## [Materials provided]
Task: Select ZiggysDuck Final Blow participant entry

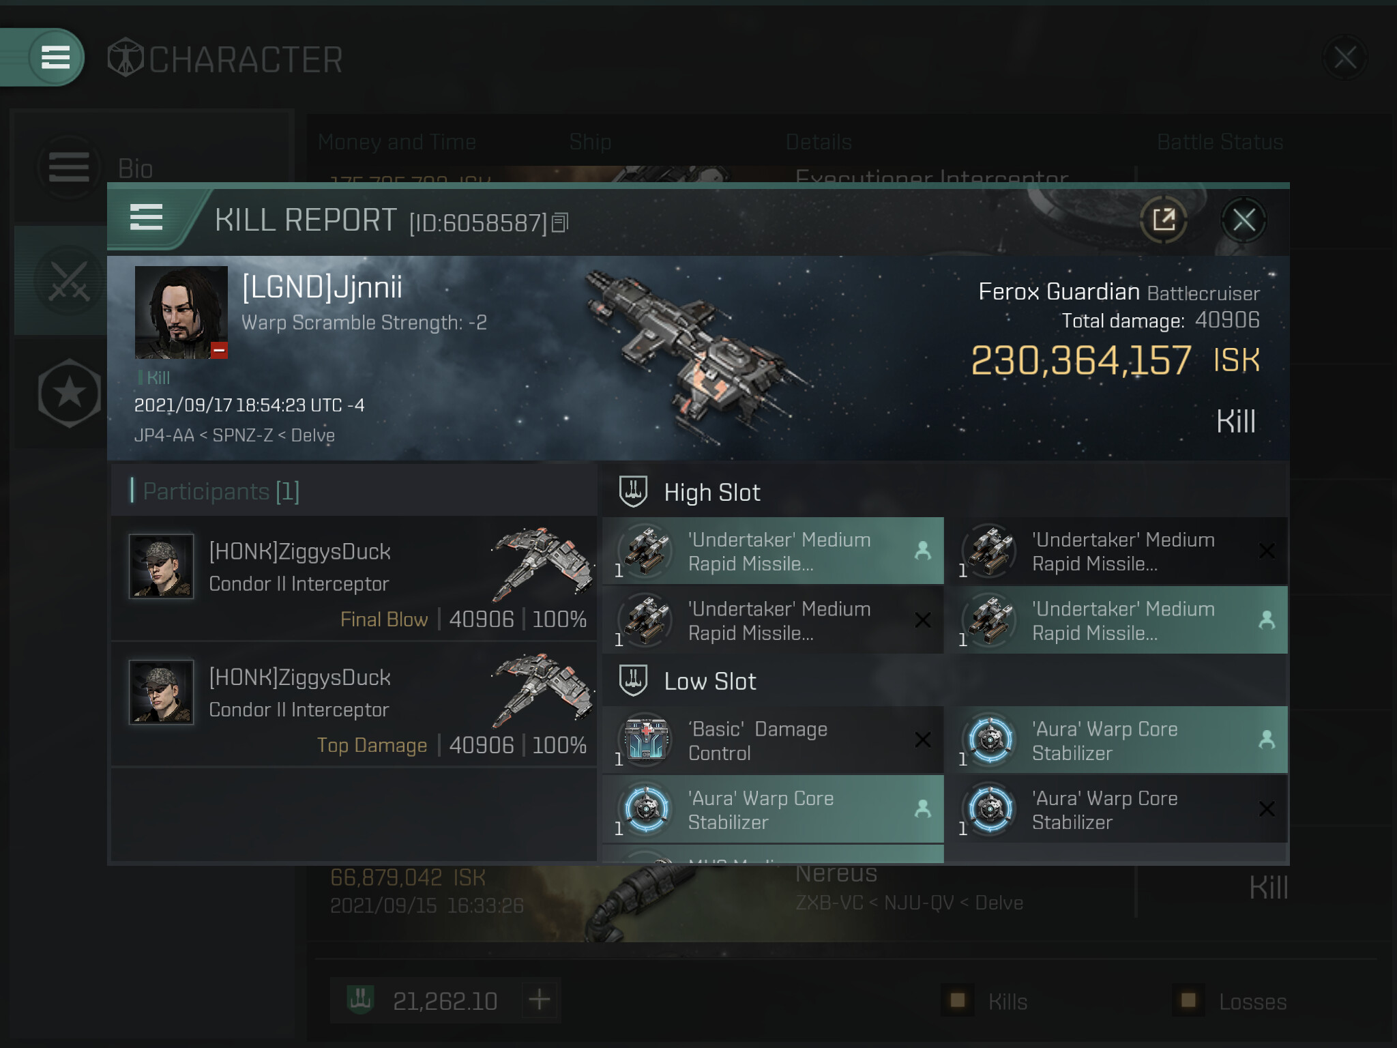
==
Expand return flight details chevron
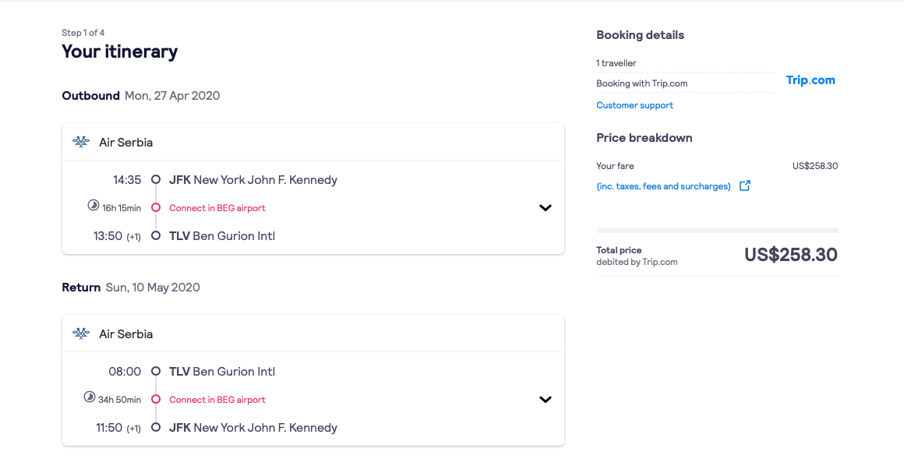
==
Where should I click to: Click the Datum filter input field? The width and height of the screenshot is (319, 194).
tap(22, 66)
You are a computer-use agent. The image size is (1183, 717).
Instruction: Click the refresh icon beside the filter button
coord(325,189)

## [Task instructions]
Format the entries as a two-column CSV with the headers entry and answer. Begin at the line that has "Where should I" and stop after the line that has "coord(325,189)". Give one row per entry, put each field in quotation marks, and turn line breaks into spaces.

## [Exercise answer]
entry,answer
"Where should I click to: Click the Datum filter input field? The width and height of the screenshot is (319, 194).","tap(22, 66)"
"You are a computer-use agent. The image size is (1183, 717). Instruction: Click the refresh icon beside the filter button","coord(325,189)"